New Romney Giveaway to the Wealthy
- Cuts tax rates on the wealthiest Americans by another 20 percent below Bush tax rates. Under President Obama, the wealthiest Americans will pay a top income tax rate of 39.6 percent in 2013; under Romney, they would pay just 28 percent.
Magic Math
- Jobs: Mitt Romney promises his expansion of the Bush tax cuts will create jobs; however, the Bush tax cuts resulted in the weakest job growth in decades. There’s no reason to think that cutting taxes on the wealthy even more will result in a different outcome.
- Deficits: The Romney campaign promises that his massive new tax cuts “do not expand deficits” because of “stronger economic growth and reductions in spending.” The Heritage Foundation promised the exact same thing about the Bush tax cuts in 2001, even going so far as to claim that the federal debt would be paid off by 2010.
Real Math
- Romney’s proposed tax cut would cost FOUR TIMES MORE than the Bush tax cuts.
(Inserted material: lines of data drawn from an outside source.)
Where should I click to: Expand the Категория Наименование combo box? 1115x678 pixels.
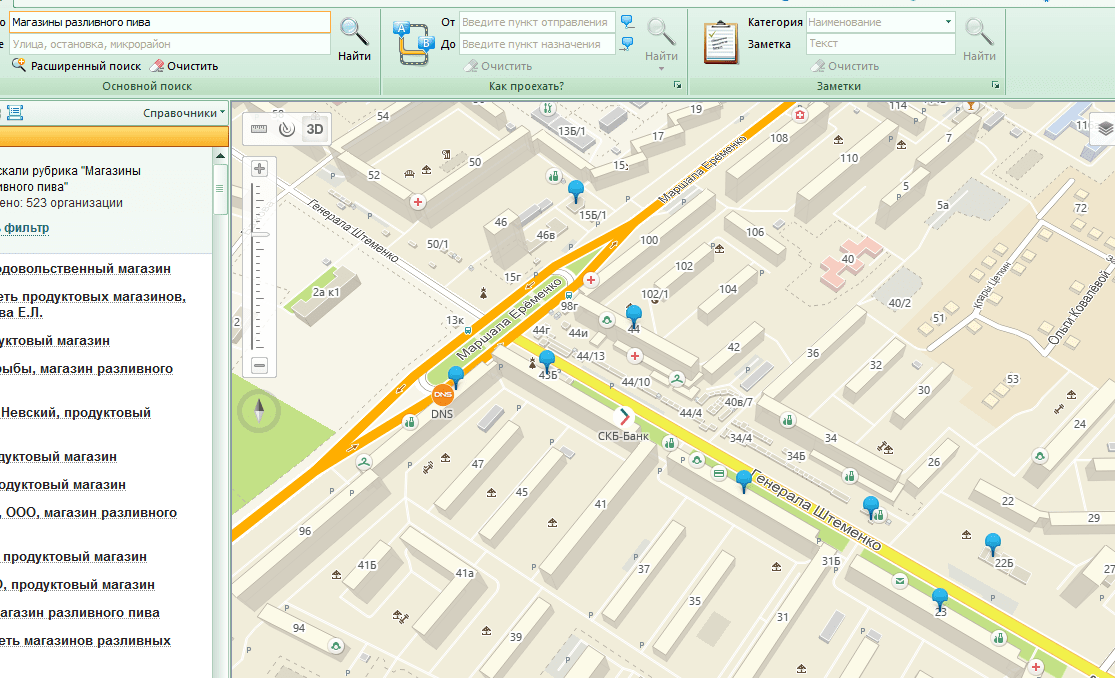(x=947, y=22)
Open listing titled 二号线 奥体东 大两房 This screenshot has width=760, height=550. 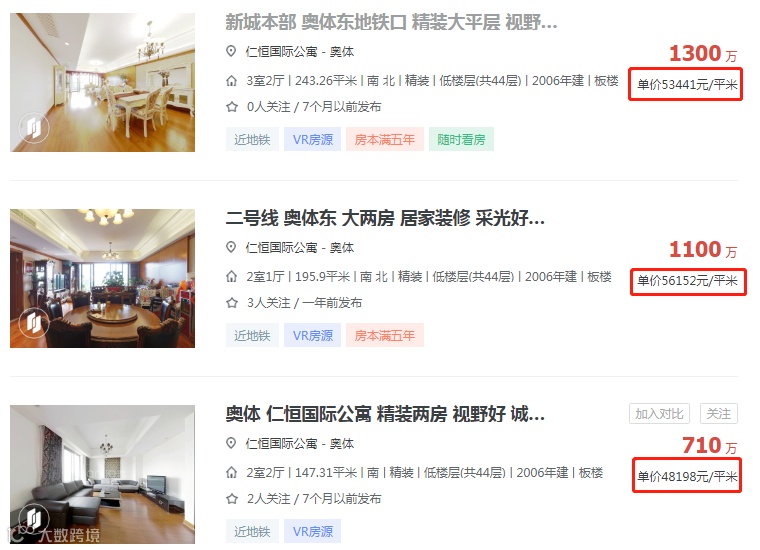pyautogui.click(x=385, y=218)
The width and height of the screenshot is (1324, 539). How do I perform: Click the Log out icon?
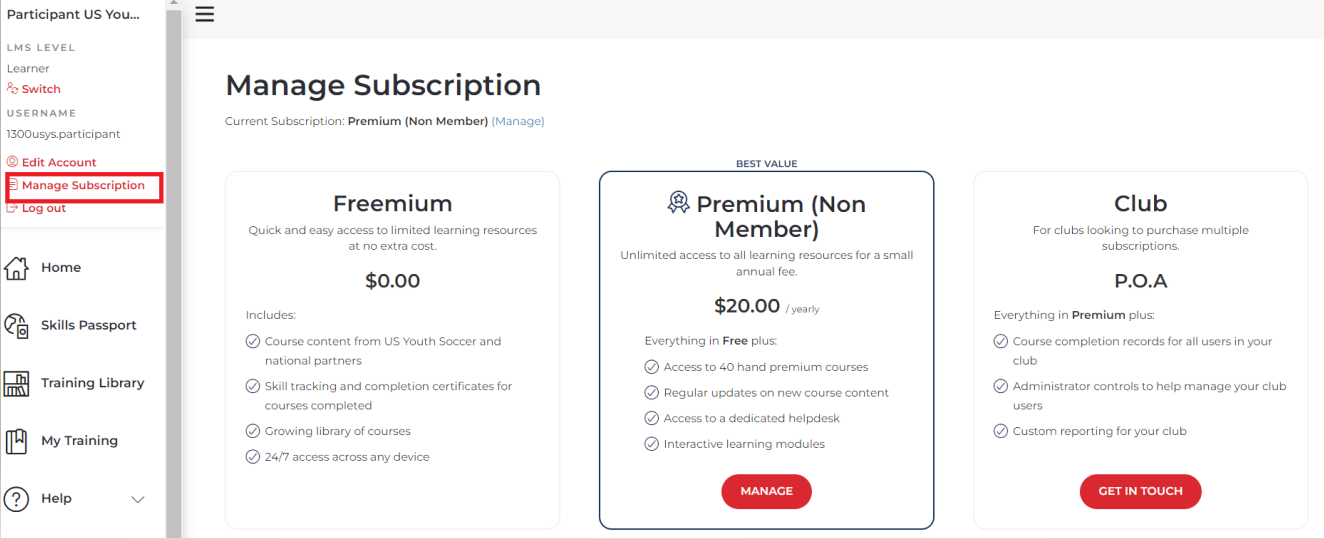(13, 208)

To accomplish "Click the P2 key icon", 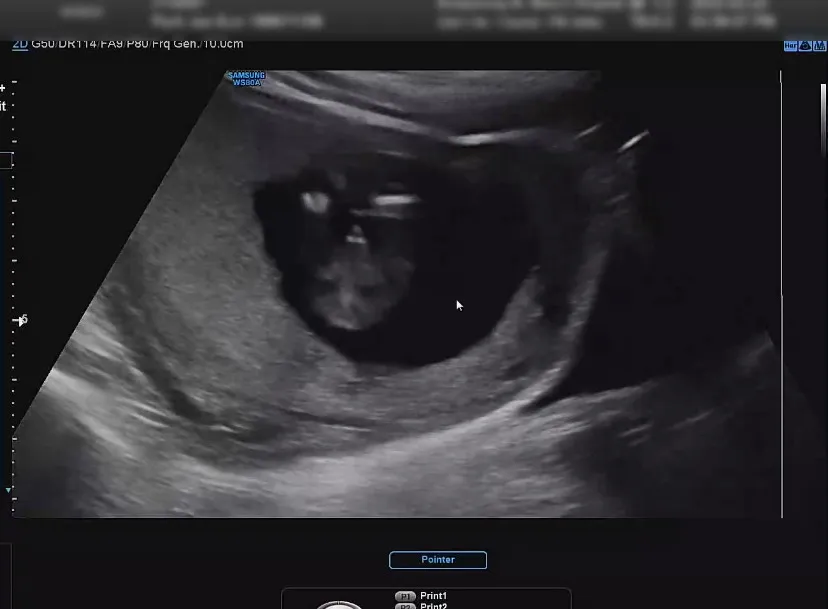I will [x=405, y=606].
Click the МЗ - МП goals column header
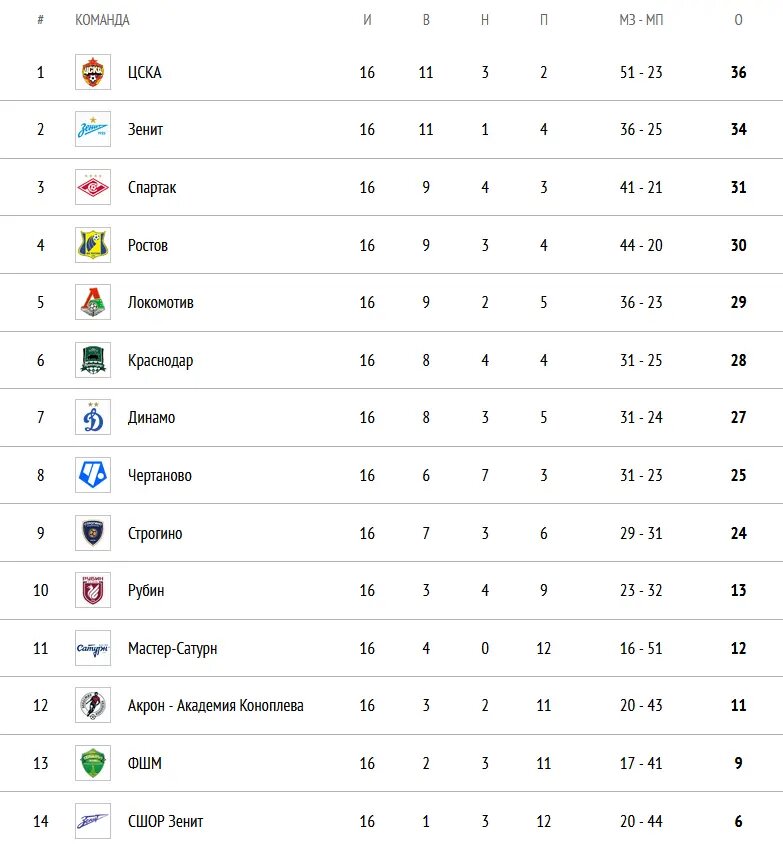The width and height of the screenshot is (783, 847). click(641, 20)
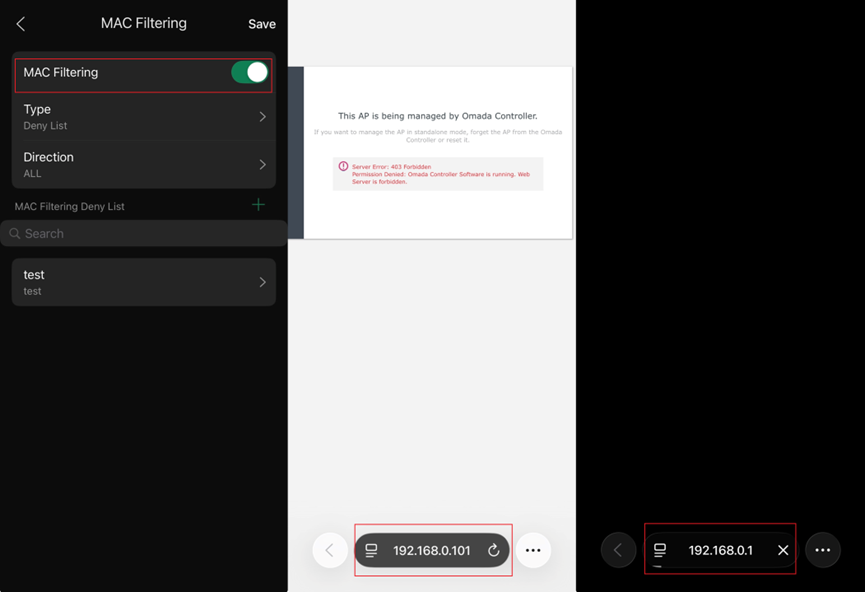Click the X icon next to 192.168.0.1
Screen dimensions: 865x592
click(x=783, y=550)
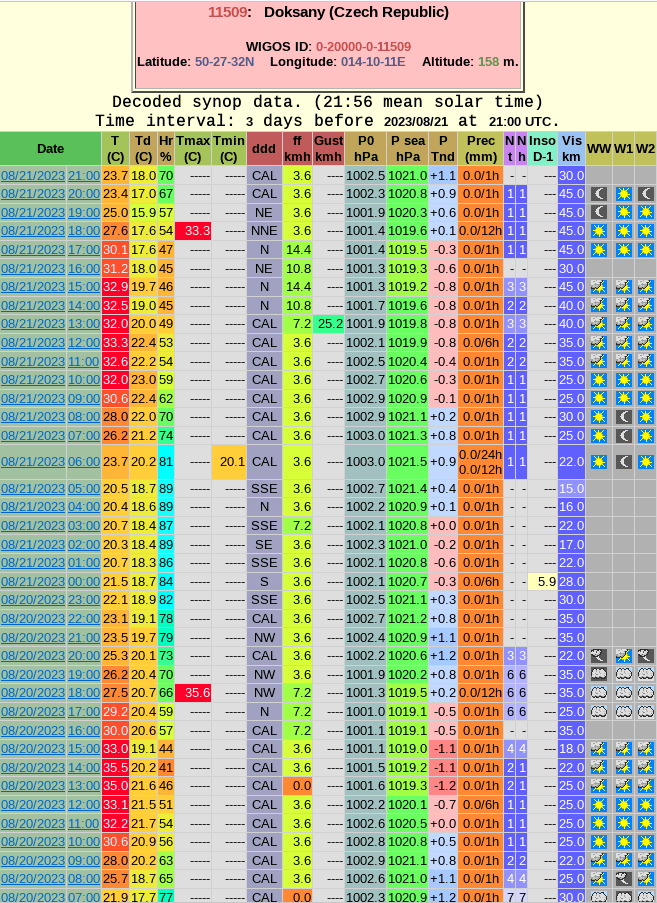
Task: Click the partly cloudy WW icon at 08/21 15:00
Action: 598,287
- According to the Center for American Progress Action Fund’s Michael Linden, Romney’s plan would shrink tax revenues by an astounding $10.7 TRILLION over the next ten years and reduce taxes as a share of GDP to a paltry 15 percent. The only way to run the U.S. government on that level of revenue is to run massive deficits and undertake program-ending cuts in Social Security, Medicare, Medicaid, and all discretionary programs. Since Romney refuses to make cuts to defense — and indeed has proposed increasing defense spending — the deficits and the cuts would both be all the more massive as a result. All of course done in the name of giving more and larger tax cuts to the wealthiest Americans.
IN ONE SENTENCE: Instead of helping to create an economy that works for everyone, Romney’s tax plan simply quadruples down on a broken economy that is rigged for the benefit of a wealthy few.
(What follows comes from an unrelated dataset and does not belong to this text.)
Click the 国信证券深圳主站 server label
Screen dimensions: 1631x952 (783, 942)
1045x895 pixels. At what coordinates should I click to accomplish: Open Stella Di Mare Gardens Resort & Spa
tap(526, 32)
It would be so irresponsible and the resultant cuts and deficits would be so unpopular that I can only assume it is some kind of pie-in-the sky campaign promise that signals a general intention to Romney's "base" (i.e. billionaires), but would probably amount to nothing in the stark light of actual governance. Kind of like Obama's support for public health insurance: it would have been nice, but he probably knew all along it wasn't realistic. When Romney is sitting in the big chair, staring all those GOP congressman and govenors in the face, pondering the possibility of a second term, could he really make the GOP the party that destroyed the modern social contract, that bankrupted the country? Who knows. The real mystery is why anyone in the tea party would support this plan that inevitably would require far higher taxes on average citizens to clean up the mess created by giving the wealthiest few a free ride for a couple years.